Required actions:
1. In the paper summary, what does EST combine Transformer attention mechanisms with?
2. Retype the entries from the line with "Viewport: 1568px width, 350px" up to and including the line with "Action: pyautogui.click(x=112, y=200)", leaving the pictures out.

Text excerpt:
------------------------------
Related papers: Echo State Transformer: Attention Over Finite Memories

Echo State Transformer: Attention Over Finite Memories

URL: http://arxiv.org/abs/2507.02917v2
Date: Mon, 27 Oct 2025 09:37:07 GMT
Title: Echo State Transformer: Attention Over Finite Memories
Authors: Yannis Bendi-Ouis, Xavier Hinaut,
Abstract summary: We introduce Echo State Transformers (EST), a hybrid architecture that elegantly resolves the challenge of sequential data processing.<n>EST integrates the Transformer attention mechanisms with principles from Reservoir Computing to create a fixed-size window distributed memory system.<n>EST ranks first overall in two of five categories, outperforming strong state-of-the-art baselines on classification and anomaly detection tasks.
------------------------------
Given records:

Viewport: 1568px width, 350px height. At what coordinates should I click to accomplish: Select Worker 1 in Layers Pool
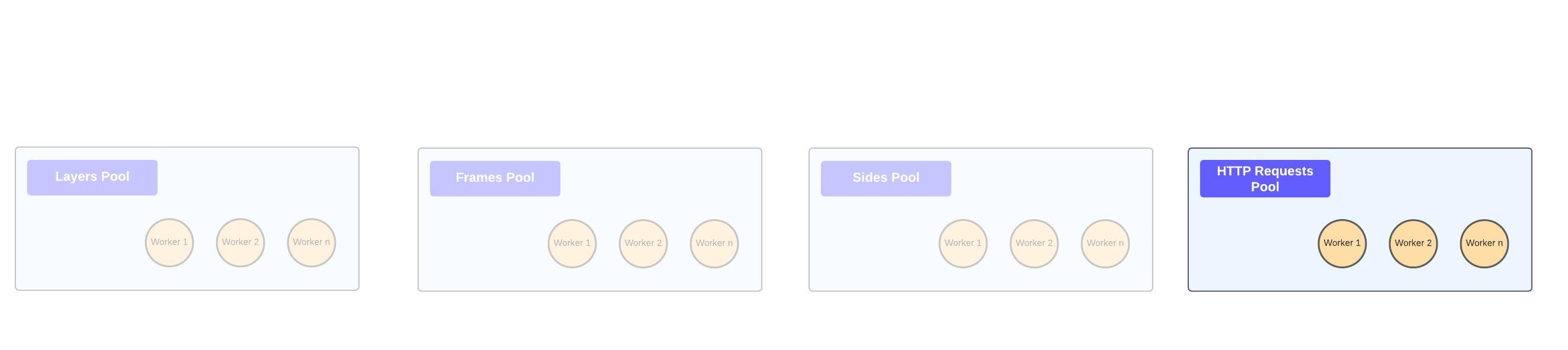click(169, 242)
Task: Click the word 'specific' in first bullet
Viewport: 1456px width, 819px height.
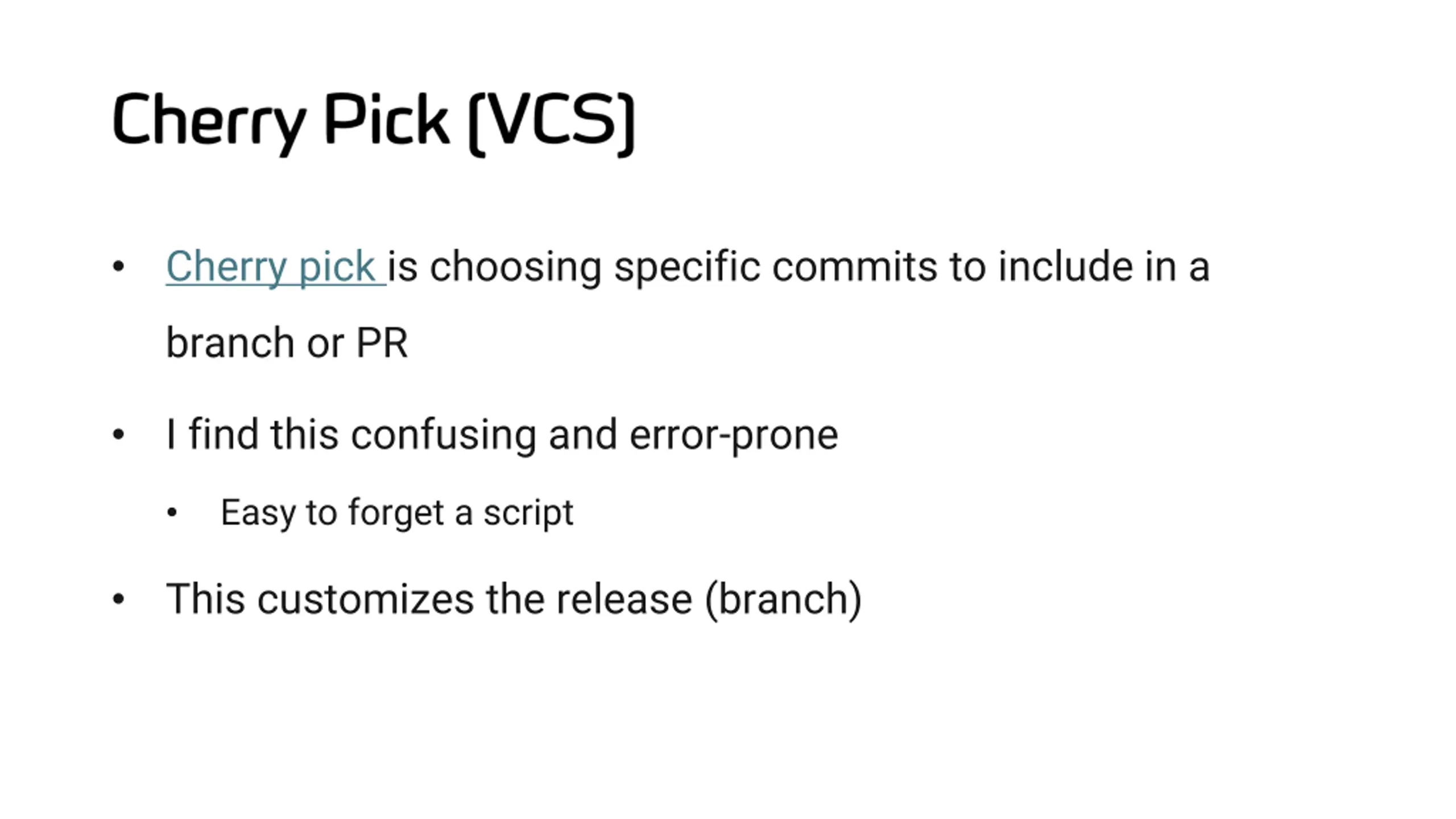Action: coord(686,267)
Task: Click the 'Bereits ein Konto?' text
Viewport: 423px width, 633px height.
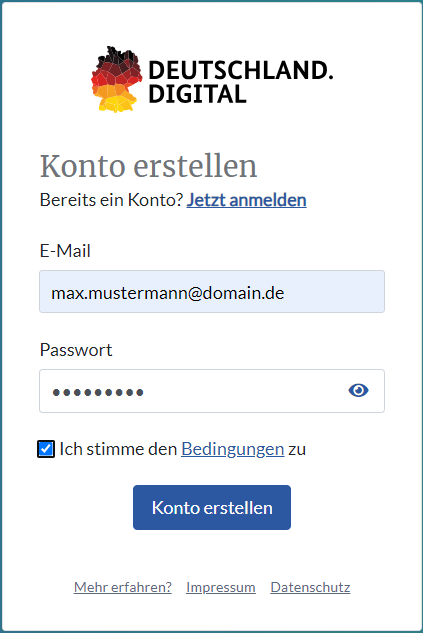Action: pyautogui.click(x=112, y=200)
------------------------------
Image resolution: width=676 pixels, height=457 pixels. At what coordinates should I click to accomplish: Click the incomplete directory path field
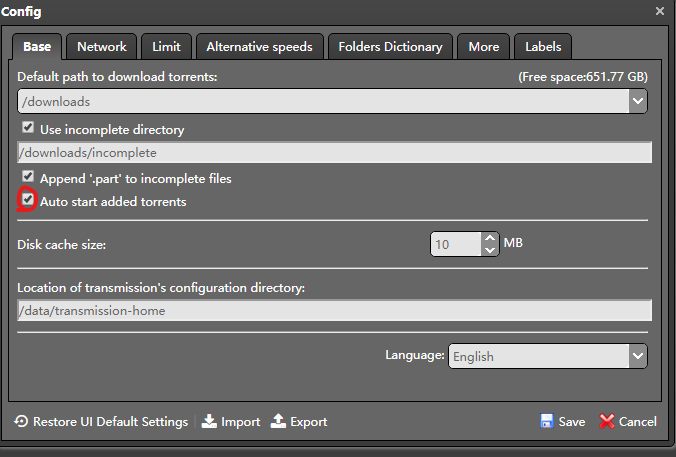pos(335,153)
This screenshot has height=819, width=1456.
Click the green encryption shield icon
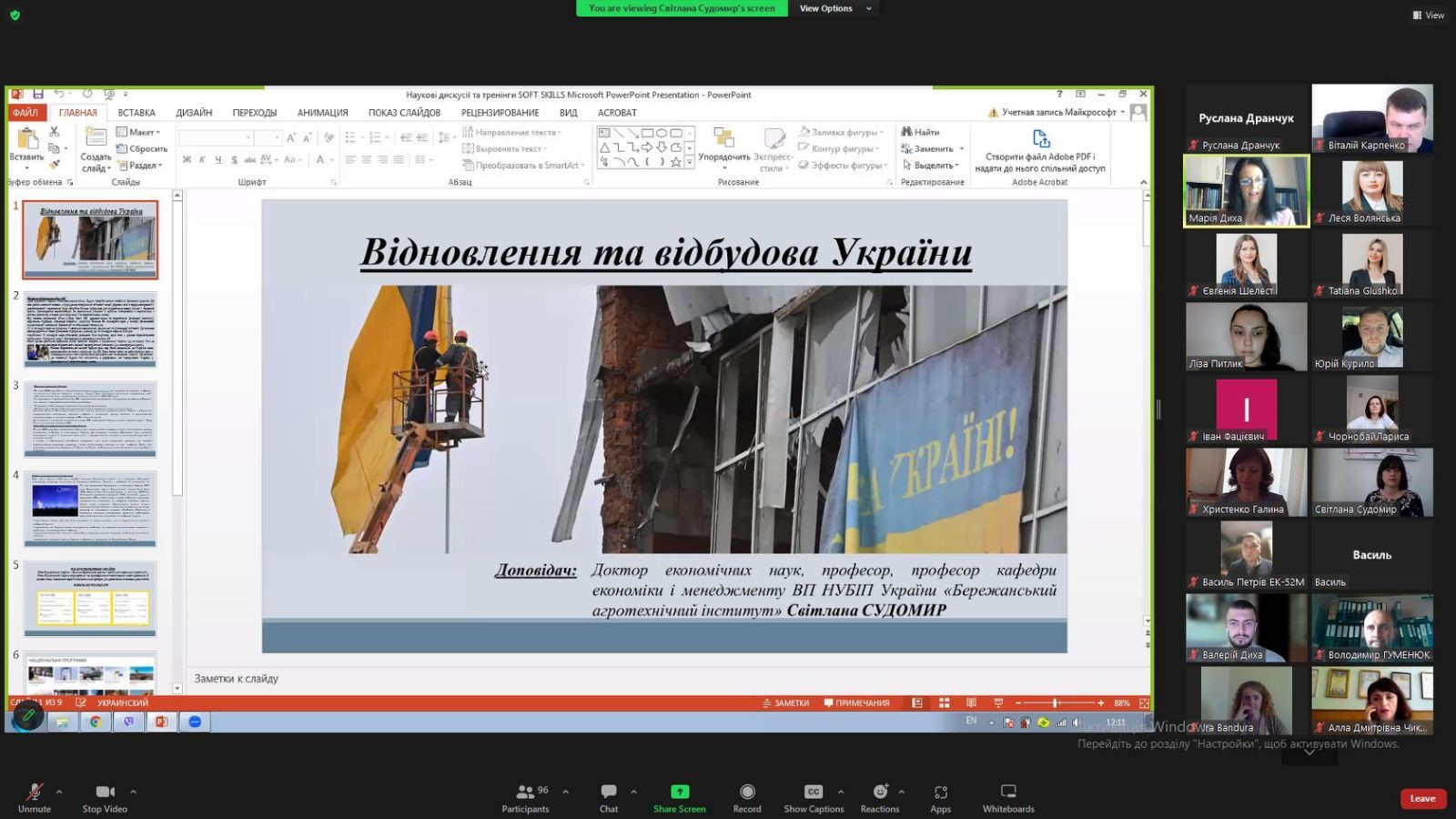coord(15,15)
------------------------------
Answers provided:
1. Principles from Reservoir Computing.

2.
Viewport: 1568px width, 350px height. At what coordinates should I click to accomplish: Select Worker 1 in Layers Pool
click(169, 242)
Task: Click the word 'specific' in first bullet
Viewport: 1456px width, 819px height.
Action: coord(686,267)
Task: Click the 'Bereits ein Konto?' text
Viewport: 423px width, 633px height.
Action: pyautogui.click(x=112, y=200)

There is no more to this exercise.